4. Useful services?: As things stand, three default services were configured because they were readily accessible and of some possible use to archivists and archive users. But the key services for archivists are as yet still in development or not readily accessible (I'm thinking of things like National Register of Archives, Manorial Documents Register etc). And there are major issues of course relating to person/corporate name authorities or geo name authorities which are essential areas for development, possibly by way of some sort of national brokering service to make these available in the same way that AIM25 is providing a sort of de facto UK Archival Thesaurus (UKAT) brokering service.

I'll be spending the next few weeks using CALM 9.3 to provide links to many hundreds of catalogue records, so we can see the results in a test version of CALMVIEW and which will allow proper user testing.

Thursday, 7 June 2012

Historypin and Step change: Collections in Context

The not-for-profit behavior change agency We Are What We Do is known for creating simple yet compelling tools that encourage people to change their behavior in small ways that amount to big impacts in areas like waste reduction, childhood obesity, social isolation, etc.


Historypin is a project we created together with Google and several cultural memory institutions to help bridge the gap between cultures and generations and help rebuild and strengthen ties within communities.

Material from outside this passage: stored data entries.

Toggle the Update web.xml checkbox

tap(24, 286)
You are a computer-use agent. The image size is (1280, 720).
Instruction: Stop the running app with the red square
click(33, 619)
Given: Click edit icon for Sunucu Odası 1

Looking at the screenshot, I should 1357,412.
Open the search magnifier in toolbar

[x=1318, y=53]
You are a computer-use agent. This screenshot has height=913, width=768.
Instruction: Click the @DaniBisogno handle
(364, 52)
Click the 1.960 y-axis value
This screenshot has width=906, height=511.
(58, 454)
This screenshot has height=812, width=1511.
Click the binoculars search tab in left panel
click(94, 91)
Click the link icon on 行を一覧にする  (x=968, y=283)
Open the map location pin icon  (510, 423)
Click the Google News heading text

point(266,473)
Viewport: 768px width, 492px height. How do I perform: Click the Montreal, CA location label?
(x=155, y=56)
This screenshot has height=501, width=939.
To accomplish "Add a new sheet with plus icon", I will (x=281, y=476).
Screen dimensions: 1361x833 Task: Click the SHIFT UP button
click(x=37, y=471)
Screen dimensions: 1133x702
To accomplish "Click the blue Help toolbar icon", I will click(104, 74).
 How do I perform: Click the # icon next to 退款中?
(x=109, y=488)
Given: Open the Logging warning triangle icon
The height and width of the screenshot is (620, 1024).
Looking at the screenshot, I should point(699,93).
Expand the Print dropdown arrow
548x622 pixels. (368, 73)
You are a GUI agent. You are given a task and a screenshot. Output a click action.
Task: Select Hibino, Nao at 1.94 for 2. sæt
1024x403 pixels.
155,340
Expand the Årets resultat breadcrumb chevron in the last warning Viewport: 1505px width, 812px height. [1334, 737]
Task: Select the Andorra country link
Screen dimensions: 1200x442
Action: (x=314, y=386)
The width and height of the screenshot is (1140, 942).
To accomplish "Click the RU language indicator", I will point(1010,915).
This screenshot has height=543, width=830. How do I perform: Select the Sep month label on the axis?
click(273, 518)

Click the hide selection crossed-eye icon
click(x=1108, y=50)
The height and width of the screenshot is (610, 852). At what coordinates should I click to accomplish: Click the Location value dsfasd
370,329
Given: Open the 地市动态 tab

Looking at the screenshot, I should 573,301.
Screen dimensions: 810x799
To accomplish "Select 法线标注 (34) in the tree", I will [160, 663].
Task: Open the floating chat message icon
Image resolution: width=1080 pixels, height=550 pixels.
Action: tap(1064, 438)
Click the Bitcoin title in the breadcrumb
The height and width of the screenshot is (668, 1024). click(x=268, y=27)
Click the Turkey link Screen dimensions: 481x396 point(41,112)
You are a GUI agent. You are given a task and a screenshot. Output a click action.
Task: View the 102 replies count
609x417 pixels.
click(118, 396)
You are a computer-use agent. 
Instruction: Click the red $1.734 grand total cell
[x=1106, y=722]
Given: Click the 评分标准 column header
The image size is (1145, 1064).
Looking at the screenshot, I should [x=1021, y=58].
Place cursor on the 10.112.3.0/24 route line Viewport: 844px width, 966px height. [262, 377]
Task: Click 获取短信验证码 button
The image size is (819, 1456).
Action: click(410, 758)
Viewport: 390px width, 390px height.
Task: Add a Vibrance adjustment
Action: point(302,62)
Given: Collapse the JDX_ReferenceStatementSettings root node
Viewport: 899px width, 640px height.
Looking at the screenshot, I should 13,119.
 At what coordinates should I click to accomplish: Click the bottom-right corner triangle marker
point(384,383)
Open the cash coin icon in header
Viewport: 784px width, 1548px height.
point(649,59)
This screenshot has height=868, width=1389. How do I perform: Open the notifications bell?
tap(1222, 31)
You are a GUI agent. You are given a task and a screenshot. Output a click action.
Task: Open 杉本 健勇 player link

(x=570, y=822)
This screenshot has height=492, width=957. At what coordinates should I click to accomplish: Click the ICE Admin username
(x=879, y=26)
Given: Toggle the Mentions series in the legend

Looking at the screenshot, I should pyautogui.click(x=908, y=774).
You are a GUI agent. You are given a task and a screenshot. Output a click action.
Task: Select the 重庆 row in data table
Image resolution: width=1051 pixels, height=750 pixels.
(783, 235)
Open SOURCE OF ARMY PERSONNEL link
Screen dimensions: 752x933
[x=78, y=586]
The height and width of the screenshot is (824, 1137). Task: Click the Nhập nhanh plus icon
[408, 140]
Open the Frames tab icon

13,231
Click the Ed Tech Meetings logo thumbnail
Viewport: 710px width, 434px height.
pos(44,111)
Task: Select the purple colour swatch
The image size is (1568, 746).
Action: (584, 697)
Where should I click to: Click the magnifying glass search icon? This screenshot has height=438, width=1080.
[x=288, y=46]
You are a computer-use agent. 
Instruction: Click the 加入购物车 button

We created simple tools that could be used by individuals, schools, communities, and institutions to create a shared view of the layers of history that make up a community.

It's been nearly a year since the official launch of Historypin and we've experienced tremendous growth, with hundreds of cultural heritage institutions adding content and creating Channels, and tens of thousands of individual users joining the site and adding their own content.  It's in this growth that we've started to realize the potential for academic research of the blending of multiple collections, and the opportunity to incorporate other sources of content in more automated ways.  We've just begun to scratch the surface of what will be possible in years to come.

Our role in the Step change project is to explore options for incorporating AIM25 collection holdings into the geographic landscape of scores of historical photos and audio/video recordings; and to assist researchers, scholars, and the general public in the discovery and contextualization of these holdings.

In the coming weeks, we'll explore some of the user interface prototypes we're testing and document the challenges and successes we meet along the way.